Next, we mapped the interaction site of Sgs1 on Dia2. For this we used strains containing full-length as well as truncated versions of Myc-tagged Dia2, expressed from the endogenous locus, using co-immunoprecipation conditions as previously described ((36) and Figure 4C(i)). As shown, full-length Dia2 coimmunoprecipitated Sgs1 (Figure 4C(ii)). The Dia2 mutant lacking the F-box domain (ΔF) and an N-terminal fragment (amino acids 1–209), which contains the TPR domain and NLS, also co-precipitated with Sgs1. By contrast, the ΔN mutant, which lacks the first 200 amino acids of the protein, including the TPR domain, did not co-precipitate with Sgs1. Likewise, a C-terminal Dia2 fragment containing the LRR domain but lacking other known domains did not co-precipitate with Sgs1. Taken together, these results indicate that the N-terminal portion of Dia2 containing the TPR domain and NLS interacts with Sgs1 (Figure 4C(ii)).
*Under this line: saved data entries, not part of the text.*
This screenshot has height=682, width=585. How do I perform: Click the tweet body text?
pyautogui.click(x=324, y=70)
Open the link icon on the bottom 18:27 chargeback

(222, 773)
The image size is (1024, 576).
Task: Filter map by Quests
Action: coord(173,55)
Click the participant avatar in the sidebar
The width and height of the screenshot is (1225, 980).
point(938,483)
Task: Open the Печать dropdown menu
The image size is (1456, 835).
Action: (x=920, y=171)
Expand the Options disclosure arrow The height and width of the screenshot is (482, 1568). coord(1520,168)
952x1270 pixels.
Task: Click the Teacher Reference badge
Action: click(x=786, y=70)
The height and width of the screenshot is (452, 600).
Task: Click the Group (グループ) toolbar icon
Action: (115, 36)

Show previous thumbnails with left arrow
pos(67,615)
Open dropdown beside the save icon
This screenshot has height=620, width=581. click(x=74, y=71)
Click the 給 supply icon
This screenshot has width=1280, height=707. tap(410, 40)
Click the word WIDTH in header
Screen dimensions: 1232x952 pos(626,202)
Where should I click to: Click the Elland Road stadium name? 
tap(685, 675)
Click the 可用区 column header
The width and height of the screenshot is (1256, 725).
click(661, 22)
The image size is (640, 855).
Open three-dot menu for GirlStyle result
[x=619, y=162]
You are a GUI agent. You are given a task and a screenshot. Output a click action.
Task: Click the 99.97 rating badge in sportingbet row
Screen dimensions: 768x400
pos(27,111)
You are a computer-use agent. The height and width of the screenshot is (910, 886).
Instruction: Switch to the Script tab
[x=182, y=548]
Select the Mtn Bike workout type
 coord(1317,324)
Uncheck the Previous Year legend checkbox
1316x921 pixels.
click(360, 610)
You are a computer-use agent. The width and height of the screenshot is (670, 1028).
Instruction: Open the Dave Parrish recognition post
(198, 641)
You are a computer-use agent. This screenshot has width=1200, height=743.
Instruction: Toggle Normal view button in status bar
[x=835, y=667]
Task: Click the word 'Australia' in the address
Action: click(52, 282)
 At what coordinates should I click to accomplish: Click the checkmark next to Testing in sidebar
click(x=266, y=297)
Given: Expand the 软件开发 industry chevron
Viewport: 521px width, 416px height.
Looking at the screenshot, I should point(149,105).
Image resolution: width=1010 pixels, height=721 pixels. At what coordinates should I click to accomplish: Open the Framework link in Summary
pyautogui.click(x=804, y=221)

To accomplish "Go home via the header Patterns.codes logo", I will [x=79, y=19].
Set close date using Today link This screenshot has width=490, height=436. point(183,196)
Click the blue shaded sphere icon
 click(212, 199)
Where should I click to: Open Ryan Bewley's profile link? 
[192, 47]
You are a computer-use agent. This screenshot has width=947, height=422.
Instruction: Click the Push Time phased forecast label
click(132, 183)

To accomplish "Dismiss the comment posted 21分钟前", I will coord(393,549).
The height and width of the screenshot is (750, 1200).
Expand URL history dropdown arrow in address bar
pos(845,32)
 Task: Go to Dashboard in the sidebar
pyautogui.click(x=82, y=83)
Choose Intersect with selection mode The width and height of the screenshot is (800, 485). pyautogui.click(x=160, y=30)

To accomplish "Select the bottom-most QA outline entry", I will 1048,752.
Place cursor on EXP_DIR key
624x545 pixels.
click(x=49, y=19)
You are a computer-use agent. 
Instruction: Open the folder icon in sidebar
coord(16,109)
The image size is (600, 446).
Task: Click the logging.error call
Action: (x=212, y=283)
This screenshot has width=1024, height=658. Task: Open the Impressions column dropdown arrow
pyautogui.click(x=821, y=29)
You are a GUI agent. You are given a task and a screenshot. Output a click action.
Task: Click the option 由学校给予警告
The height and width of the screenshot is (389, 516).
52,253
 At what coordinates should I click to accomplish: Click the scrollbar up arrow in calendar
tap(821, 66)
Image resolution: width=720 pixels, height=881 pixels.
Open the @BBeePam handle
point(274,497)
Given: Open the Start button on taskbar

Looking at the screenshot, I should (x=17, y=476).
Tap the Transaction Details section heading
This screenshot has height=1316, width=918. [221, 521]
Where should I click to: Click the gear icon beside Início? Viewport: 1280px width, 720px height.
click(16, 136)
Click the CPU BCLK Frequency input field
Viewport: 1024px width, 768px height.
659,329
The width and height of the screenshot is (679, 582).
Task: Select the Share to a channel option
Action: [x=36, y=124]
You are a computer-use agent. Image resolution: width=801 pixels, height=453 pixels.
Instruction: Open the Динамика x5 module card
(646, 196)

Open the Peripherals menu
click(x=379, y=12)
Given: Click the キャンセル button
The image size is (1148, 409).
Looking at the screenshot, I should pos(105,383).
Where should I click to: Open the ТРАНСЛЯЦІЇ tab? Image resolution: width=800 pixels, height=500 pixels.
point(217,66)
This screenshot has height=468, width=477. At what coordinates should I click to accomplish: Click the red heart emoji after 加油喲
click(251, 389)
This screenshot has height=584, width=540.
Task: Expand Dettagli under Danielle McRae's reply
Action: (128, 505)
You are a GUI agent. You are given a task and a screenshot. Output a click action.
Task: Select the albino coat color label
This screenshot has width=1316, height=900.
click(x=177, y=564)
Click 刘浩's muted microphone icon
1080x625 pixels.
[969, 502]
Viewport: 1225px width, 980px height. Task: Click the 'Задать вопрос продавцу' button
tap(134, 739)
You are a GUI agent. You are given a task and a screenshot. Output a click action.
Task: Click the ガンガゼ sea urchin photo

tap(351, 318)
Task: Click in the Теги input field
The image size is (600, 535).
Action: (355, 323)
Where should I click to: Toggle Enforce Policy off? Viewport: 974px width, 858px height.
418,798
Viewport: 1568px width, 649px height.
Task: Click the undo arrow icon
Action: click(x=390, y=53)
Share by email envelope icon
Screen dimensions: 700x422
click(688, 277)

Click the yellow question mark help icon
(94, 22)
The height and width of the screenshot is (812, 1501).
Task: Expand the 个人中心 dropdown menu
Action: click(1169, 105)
Given that the N-terminal domain of Dia2 interacts with both Mrc1 (46,47) and Sgs1, we asked whether this domain was important for both MMS sensitivity and recovery from an MMS-induced checkpoint. We have previously generated two N-terminal truncations of Dia2, ΔN134 and ΔN175 (36) (note that the numbering has been updated to reflect recognition of verified Dia2 start site (46)). The ΔN175 mutant lacks the entire TPR repeat region (amino acids 48–144) plus a small section of the protein prior to the F-box domain (residues 145–175) and is MMS-sensitive like dia2Δ cells, whereas the ΔN134 mutant is missing most but not all of the TPR domain and is not MMS sensitive (36) (Figure 5). We tested whether these mutants can re-enter the cell cycle efficiently during recovery from an MMS-induced checkpoint. Cells were arrested in G1, released into MMS-containing media for 40 min to induce fork stalling and then allowed to re-enter the cell cycle in the absence of MMS. Cell cycle progression was monitored by flow cytometry. We observed that the ΔN175 mutant exhibited delayed cell cycle re-entry kinetics with 44% of cells in G2/M at the 40-minute timepoint, which was similar to the dia2Δ strain with 39% of cells at G2/M at the same time. By contrast, the ΔN134 mutant finished S phase with kinetics similar to wildtype cells, with 69% and 72%, respectively, in G2/M phase at the 40 min timepoint (Figure 5). Together, these data suggest that the MMS-sensitivity of dia2Δ cells is linked, at least in part, to the function of Dia2 in checkpoint recovery. Further, the majority of the TPR domain is not required for checkpoint recovery, but a section of the protein between residues 134 and 175 is required.

Figure 5.

Figure 5.

An N-terminal domain of Dia2 is required for checkpoint recovery. (A) Schematic showing N-terminal deletion mutants of Dia2. (B) Cells were arrested in G1 phase of cell cycle by α-factor (αF), released into YPD + 0.033% MMS for 40 min followed by release into YPD without MMS for indicated time points to allow checkpoint recovery. Samples were analyzed by flow cytometry. 1C and 2C indicate DNA content and percentage of cells with 2C DNA content is shown on the right side of the selected profiles.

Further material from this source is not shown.